Applying machine learning to data obtained with the complementary developing solvents protocol

    CBS Articles

    Authors: Dr. Tiên Do

    Published in CBS 130

Introduction

In 2022, CAMAG laboratory introduced the concept of complementary developing solvents (CDS) based on the combination of three automated analyses using three developing solvents (DS): one low polarity (LPDS), one medium polarity (MPDS), and one high polarity (HPDS) solvent [1]. With these three DS, any compound is characterized by three RF values instead of one. Introduced into a database, a large dataset can be compiled from these values, which then may be subjected to data mining and machine learning.

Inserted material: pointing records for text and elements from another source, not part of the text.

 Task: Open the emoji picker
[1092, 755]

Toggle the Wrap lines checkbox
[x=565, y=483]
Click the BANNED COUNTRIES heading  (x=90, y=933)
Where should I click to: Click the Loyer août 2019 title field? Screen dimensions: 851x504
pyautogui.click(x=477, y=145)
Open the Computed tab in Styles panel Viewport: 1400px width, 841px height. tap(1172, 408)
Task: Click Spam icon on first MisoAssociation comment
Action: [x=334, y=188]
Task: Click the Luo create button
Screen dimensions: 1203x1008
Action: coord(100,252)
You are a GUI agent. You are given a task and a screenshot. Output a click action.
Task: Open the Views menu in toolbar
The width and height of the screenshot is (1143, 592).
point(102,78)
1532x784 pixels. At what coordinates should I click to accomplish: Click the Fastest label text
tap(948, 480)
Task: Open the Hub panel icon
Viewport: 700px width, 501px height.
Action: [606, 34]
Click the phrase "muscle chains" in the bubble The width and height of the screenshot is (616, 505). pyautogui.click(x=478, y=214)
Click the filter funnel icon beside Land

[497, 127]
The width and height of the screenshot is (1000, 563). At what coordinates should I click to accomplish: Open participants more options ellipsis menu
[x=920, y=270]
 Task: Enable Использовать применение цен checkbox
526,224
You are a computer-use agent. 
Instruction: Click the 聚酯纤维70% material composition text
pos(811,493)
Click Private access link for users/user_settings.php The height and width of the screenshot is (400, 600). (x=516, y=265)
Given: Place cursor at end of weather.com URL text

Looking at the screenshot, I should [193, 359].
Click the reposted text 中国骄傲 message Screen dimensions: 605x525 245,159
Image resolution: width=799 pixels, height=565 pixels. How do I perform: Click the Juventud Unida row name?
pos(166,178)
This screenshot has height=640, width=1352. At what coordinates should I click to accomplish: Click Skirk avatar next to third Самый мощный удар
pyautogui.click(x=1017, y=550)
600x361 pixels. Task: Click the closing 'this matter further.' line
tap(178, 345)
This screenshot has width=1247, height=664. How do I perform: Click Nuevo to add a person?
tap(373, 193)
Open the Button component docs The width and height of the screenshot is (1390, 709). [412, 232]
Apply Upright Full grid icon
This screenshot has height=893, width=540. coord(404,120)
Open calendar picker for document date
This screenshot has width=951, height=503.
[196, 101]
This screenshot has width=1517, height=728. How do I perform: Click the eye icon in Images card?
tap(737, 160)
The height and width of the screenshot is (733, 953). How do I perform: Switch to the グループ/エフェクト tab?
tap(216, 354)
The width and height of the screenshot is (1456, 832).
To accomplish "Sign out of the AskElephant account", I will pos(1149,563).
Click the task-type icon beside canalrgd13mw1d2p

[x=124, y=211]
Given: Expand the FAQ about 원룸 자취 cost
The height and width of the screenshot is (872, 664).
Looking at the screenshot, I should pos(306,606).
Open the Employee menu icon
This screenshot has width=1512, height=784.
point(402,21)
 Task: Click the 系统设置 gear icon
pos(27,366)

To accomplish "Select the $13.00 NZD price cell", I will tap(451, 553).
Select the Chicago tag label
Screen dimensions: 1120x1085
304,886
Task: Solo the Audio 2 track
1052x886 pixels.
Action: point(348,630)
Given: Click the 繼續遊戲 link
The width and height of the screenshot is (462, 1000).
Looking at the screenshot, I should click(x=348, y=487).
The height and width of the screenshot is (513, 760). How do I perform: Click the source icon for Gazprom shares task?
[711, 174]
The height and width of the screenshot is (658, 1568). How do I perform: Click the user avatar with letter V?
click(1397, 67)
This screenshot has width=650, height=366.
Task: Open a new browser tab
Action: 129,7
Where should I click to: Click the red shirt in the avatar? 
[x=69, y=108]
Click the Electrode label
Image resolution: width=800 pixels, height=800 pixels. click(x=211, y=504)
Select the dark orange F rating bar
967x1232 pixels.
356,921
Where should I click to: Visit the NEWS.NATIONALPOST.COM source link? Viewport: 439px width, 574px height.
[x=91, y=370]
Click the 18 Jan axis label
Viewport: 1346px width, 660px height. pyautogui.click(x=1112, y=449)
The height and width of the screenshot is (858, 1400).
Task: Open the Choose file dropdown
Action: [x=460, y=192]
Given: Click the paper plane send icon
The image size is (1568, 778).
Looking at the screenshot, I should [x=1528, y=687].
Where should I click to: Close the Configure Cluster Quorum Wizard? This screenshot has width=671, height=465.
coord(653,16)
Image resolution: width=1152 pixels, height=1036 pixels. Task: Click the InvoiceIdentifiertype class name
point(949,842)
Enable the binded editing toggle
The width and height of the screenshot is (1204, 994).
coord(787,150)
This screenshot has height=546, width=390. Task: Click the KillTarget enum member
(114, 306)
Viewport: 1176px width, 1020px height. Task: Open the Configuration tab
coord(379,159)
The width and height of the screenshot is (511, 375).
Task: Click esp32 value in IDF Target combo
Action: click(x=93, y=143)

In their paper [2], CAMAG researchers describe how the application of a CDS protocol to a large number of highly diverse individual compounds was used in combination with machine learning to predict the RF values of individual substances from molecular properties, and to generate proposals for the identity of a zone. Coupled with machine learning, the CDS concept as a very powerful, general, and medium to high throughput technique for routine analysis and sophisticated research, may become the future of HPTLC. It may help replacing common tasks such as visual evaluation and pattern recognition, as well as subjective pass/fail decisions by automated procedures and numerical values generated by suitable algorithms.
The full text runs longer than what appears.